In an interview, McNulty declined to comment on terrorist links in that case. But he said the ATF and other law enforcement agencies are taking cigarette smuggling "more seriously than ever."
"We are pursuing cases such as cigarette smuggling because of the possibility that proceeds from that crime could end up in the hands of terrorists," McNulty said.
He added that the Charlotte case made law enforcement officials more attentive to cigarette smuggling as a key source of financial support for terrorists.
"There are other sources, but this is the one that has gotten the attention of law enforcement," McNulty said.
Cigarette trafficking is difficult to stop, partly because tobacco is a legal commodity. Smuggling cigarettes becomes a federal crime only when more than 60,000 cigarettes, or 300 cartons, are purchased to avoid payment of state tax, said Jerry Bowerman, chief of the ATF alcohol and tobacco enforcement branch.
McNulty said catching the suspects is extremely labor-intensive.

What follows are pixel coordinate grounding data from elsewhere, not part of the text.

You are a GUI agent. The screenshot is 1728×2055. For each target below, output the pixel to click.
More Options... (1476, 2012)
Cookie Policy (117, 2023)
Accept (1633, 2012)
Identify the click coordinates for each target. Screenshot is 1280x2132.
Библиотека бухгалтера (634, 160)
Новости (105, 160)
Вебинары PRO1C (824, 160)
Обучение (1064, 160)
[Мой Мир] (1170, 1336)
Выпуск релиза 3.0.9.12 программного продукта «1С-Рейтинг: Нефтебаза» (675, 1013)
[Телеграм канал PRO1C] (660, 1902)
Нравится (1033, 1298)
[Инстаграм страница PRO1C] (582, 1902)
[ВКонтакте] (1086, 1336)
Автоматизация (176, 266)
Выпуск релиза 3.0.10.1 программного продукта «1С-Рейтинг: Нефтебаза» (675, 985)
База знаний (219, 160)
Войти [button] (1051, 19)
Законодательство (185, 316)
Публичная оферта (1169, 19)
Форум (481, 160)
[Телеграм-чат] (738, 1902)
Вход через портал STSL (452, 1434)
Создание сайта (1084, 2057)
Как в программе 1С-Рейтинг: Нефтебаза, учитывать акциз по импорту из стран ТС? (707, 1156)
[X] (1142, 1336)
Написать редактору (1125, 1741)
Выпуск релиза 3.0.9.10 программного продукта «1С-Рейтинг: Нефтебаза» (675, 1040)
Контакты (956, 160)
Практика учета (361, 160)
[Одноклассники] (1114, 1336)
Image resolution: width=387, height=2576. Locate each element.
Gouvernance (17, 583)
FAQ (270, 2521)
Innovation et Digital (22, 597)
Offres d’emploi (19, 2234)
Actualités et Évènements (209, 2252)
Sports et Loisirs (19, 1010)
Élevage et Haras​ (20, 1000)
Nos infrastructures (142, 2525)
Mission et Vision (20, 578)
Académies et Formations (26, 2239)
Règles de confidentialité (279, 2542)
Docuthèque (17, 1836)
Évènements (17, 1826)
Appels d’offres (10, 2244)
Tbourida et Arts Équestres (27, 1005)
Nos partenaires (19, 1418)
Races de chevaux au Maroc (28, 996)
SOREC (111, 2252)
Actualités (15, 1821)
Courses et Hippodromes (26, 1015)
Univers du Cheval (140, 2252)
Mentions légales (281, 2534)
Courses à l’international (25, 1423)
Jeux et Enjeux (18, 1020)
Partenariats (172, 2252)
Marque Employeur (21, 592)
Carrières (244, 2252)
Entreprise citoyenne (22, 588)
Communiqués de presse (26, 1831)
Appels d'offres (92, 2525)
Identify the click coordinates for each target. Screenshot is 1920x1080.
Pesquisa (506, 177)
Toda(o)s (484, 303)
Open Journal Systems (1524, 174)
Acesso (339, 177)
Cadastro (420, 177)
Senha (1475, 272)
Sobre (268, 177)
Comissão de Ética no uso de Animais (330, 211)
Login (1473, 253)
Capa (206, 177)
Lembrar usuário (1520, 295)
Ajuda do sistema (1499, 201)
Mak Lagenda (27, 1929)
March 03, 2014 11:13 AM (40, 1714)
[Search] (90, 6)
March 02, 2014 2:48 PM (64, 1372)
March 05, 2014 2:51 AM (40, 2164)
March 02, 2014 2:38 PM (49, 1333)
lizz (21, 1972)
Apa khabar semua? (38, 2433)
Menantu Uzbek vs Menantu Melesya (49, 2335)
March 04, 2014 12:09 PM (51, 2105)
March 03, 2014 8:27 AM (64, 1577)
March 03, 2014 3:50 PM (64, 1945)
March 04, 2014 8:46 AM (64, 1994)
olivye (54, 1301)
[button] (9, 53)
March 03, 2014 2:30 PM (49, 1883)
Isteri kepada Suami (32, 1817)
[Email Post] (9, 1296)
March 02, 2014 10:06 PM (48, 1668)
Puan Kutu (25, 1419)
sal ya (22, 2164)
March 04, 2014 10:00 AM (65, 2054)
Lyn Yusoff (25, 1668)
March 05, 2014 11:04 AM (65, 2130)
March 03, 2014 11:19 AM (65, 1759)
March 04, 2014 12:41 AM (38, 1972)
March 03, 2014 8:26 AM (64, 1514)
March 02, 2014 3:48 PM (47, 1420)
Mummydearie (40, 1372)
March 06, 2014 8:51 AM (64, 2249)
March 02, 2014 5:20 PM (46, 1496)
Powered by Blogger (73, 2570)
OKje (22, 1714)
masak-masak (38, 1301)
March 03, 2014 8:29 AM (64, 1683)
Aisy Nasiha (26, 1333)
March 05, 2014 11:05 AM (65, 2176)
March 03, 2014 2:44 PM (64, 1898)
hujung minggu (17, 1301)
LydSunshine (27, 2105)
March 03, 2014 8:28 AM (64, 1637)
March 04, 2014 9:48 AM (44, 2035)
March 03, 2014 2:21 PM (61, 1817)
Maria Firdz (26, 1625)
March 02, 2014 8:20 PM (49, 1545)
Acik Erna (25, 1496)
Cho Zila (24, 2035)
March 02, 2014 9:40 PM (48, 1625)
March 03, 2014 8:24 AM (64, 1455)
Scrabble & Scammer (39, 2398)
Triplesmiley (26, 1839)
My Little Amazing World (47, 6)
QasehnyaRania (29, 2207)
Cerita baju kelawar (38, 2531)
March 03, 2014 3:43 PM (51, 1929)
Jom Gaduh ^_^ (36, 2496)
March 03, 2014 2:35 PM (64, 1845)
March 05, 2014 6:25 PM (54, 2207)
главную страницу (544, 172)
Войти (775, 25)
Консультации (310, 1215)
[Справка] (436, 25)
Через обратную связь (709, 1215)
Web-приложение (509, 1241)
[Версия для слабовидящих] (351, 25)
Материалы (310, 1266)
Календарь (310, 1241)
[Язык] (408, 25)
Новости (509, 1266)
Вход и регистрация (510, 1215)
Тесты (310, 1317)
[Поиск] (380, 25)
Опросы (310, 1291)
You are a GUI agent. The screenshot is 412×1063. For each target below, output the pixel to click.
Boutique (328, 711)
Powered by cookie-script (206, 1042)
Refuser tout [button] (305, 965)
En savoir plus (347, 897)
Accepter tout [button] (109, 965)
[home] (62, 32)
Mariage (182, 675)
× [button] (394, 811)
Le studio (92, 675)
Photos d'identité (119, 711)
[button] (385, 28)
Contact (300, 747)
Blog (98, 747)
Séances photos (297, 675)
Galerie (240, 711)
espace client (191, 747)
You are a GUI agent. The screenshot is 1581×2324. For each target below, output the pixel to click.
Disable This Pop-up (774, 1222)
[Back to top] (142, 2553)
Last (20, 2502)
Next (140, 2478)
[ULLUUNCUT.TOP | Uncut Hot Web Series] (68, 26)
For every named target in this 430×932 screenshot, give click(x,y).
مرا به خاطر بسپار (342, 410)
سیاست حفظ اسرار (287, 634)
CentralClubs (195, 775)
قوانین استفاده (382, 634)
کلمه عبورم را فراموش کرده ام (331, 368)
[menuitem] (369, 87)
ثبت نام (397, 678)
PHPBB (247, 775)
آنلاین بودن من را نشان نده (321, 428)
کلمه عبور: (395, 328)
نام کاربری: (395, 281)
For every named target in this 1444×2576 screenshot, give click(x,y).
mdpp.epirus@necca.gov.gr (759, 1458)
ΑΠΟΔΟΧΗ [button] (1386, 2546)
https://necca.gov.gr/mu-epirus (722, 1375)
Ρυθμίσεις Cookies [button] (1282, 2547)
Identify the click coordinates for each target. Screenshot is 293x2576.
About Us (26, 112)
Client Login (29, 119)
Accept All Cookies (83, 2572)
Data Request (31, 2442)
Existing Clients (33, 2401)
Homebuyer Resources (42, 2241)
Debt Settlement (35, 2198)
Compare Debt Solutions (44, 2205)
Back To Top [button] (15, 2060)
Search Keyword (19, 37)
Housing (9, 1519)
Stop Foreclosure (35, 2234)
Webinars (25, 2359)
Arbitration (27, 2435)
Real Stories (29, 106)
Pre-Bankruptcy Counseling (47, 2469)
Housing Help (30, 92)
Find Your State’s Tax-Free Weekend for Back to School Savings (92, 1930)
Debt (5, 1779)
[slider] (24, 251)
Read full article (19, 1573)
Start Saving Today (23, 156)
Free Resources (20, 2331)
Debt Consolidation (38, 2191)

In his case, he said, New York tax authorities placed advertisements in various newspapers and magazines in the New York City area offering Virginia cigarettes for sale. The ads for A&A Tobacco Wholesale listed a Virginia telephone number to place orders. A Virginia post office box was set up as a billing address. Incoming calls were switched to and recorded by an agent with the New York office of tax enforcement.
An undercover storefront location was established for A&A Tobacco Wholesale by law enforcement personnel in King George County in Virginia, where investigators from the New York tax office posed as employees and filled the cigarette orders.
When prospective cigarette purchasers telephoned the advertised number and placed orders, they were told that the cigarettes being sold would bear counterfeit joint New York State and New York City tax stamps.